→ **Aim**:
Report each line of the data below that contains the string "Privacy", copying every such line in full. The match is case-sensitive.

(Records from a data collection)
• • •

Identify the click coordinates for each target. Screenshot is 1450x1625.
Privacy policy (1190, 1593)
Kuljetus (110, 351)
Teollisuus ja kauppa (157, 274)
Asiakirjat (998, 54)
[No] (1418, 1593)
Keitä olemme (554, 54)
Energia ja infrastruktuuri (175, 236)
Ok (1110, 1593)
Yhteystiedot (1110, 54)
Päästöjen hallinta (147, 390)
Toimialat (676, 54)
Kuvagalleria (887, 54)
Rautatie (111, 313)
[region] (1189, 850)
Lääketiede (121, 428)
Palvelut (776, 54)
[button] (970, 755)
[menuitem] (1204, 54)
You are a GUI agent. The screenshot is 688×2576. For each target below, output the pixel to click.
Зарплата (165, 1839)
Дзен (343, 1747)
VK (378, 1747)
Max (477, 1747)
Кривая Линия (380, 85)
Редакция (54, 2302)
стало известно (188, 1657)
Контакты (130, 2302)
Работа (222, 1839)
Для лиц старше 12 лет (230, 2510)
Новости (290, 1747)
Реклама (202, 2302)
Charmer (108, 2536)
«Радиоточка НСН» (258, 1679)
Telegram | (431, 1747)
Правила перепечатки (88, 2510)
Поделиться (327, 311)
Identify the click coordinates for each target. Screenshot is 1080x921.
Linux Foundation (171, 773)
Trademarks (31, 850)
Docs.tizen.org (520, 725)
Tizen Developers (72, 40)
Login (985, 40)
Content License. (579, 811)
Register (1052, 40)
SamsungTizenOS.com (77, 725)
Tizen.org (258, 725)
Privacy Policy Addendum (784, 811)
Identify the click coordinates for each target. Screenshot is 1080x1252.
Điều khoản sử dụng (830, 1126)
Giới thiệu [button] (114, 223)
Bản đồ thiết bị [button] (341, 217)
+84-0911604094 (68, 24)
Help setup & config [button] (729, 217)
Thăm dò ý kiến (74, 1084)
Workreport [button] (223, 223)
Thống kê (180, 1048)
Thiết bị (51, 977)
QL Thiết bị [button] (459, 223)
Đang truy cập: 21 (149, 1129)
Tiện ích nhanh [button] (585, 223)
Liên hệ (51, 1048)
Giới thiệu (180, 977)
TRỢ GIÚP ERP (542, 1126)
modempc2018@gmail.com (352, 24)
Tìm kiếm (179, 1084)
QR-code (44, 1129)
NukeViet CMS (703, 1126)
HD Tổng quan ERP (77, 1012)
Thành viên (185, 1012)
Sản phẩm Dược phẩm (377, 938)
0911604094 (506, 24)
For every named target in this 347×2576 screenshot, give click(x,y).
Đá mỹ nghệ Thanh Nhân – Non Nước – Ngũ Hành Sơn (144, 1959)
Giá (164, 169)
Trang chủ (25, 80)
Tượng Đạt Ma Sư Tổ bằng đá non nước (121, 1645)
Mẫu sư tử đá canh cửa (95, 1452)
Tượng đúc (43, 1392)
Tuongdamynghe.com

• • •

→ **Result of the task**:
Privacy policy (1190, 1593)
Privacy Policy Addendum (784, 811)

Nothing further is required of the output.